Que si Apple ha demandado a Samsung, que si ésta se une a HTC para contraatacar, que si la primera había copiado ya a Xerox. La cadena de imitaciones parece ser infinita y cansada. ¿Dónde empieza la copia y termina la creatividad? La pregunta, en su forma abstracta, no es de respuesta sencilla. No en balde en el libro del Eclesiastés 1:9 encontramos la lapidaria frase: “No ha nada nuevo bajo el sol”. Pero la pregunta tiene una respuesta muy directa desde el punto de vista legal: cuando se viola una patente.
La definición de patente de invención (que es la que nos interesa) de acuerdo a la Real Academia de la Lengua es: “documento en que oficialmente se le reconoce a alguien una invención y los derechos que de ella se derivan”. El punto de partida, por tanto, es muy sencillo: yo invento algo y hago patente tal invención para obtener ciertos derechos sobre aquello que he realizado. Pero, ¿qué es lo que se puede patentar? El invento, por ejemplo, puede implicar el uso de un determinado plástico o metal, pero el registro de patente no cubre al material como tal sino la manera en que he llegado a producirlo o la técnica con la que he resuelto el problema. De esta manera, es el procedimiento el que queda cubierto, esto partiendo de la idea del sacrosanto método científico según la cual siempre que se repitan un X número de pasos se llegará a un mismo resultado.
En pocas palabras, la patente cubre un producto en la medida en que detrás de él hay un proceso novedoso o una técnica que ha resuelto un problema para llegar a él. Evidentemente, quien tiene ese proceso o técnica es el único que puede llegar a fabricar o realizar dicho producto. De aquí que no baste con que, por ejemplo, el iPhone se parezca al Samsung SIII, sino que se tiene que demostrar que hay una apropiación indebida en los procesos de fabricación del segundo que imitan o copian sin autorización algo de los empleados en el primero. Ahora bien, ¿cuál es el sentido de esta protección o de estos derechos?
La respuesta es muy sencilla: la teoría nos dice que las patentes constituyen estímulos o incentivos para la innovación que mejore la calidad de vida de la humanidad, ya que ofrecen un reconocimiento al inventor y le permiten obtener recompensas materiales por el mismo. El titular de una patente tiene el derecho de confeccionar, utilizar, distribuir y comercializar de manera exclusiva su invención por un tiempo determinado (regularmente 20 años), pero esto es válido en el país en el que se encuentra registrada dicha invención. Con los procesos propios de una naciente globalización, fue necesario que en 1883 se signara el Convenio de París para la Protección de la Propiedad Industrial. Este documento, en el que se encuentran la gran mayoría de los países industrializados del mundo, nace con el espíritu de evitar la competencia desleal a través de la extensión de la validez de una patente y del registro de marcas a nivel internacional.

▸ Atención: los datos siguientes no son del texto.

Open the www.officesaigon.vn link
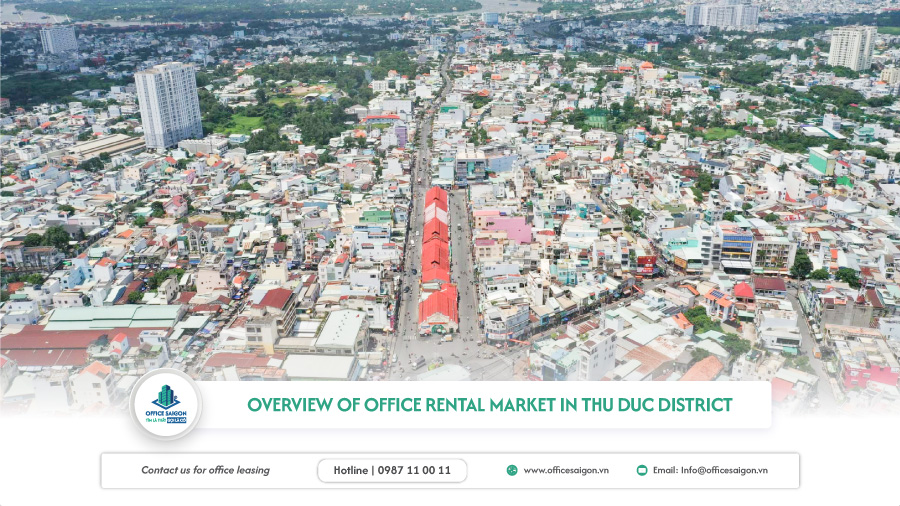Image resolution: width=900 pixels, height=506 pixels. click(566, 470)
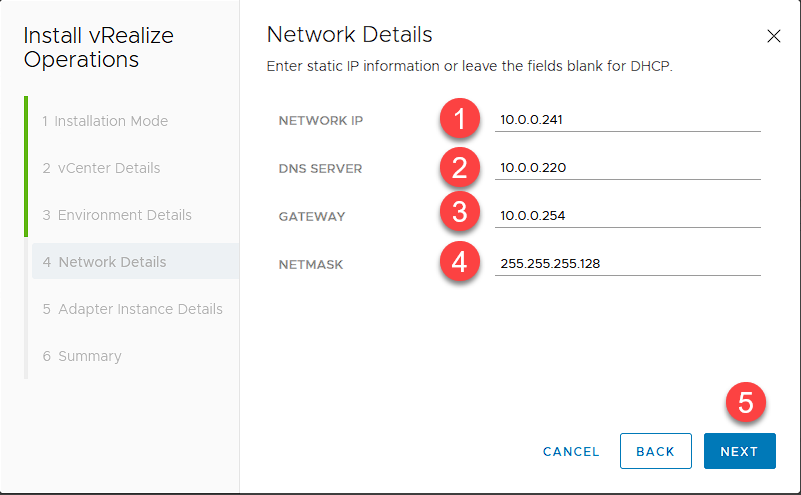Click the red number 4 badge
801x495 pixels.
(x=460, y=262)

Ahora bien, muchos años han pasado ya desde ese lejano 1883 y las condiciones tanto de producción como de comercialización resultan muy, pero muy distintas. Son muchas las áreas que generan controversia cuando se trata de patentes internacionales, de entre las cuales los reflectores habían estado siempre en la industria farmacéutica. La inmoralidad en la que se ha caído al no permitir la producción y comercialización de medicamentos a bajo coste (aquellos relacionados con el VIH por ejemplo), ha hecho cuestionar si el espíritu de las patentes se sigue conservando. Además, han sido ya muchos los que han denunciado que los grandes capitales detienen la investigación de medicamentos que podrían cambiarle la vida a miles de millones de personas, pero que afectarían las ganancias de unos cuantos.
Este lamentable sendero parece estarse reproduciendo en otros campos. Lo que importa no es aprovechar una tecnología para dar el siguiente paso, sino evitar que otro con mejores ideas saque provecho de mi invención pues soy yo quien tiene que dar ese paso y obtener más recompensas materiales. La generosidad es fácilmente reemplazada por la avaricia, lo cual es un auténtico virus que termina afectando a la humanidad entera y pervirtiendo el sentido original de los derechos de patente.
Una salida podría estar en cambiar de un criterio temporal a uno económico para la extinción de la patente, es decir, ya no 20 años de patente, sino establecer un tope de ganancias derivadas del invento para liberarle y hacerle público. De esta manera, una vez que se obtienen ganancias iguales o superiores a un X por ciento más del coste de producción original, entonces la patente expira y puede ser de uso público. Así, quizá, se garantiza la recompensa material y también la dinámica que realmente favorezca la creatividad y la innovación en beneficio de todos. Y vosotros, ¿qué opináis de este tema?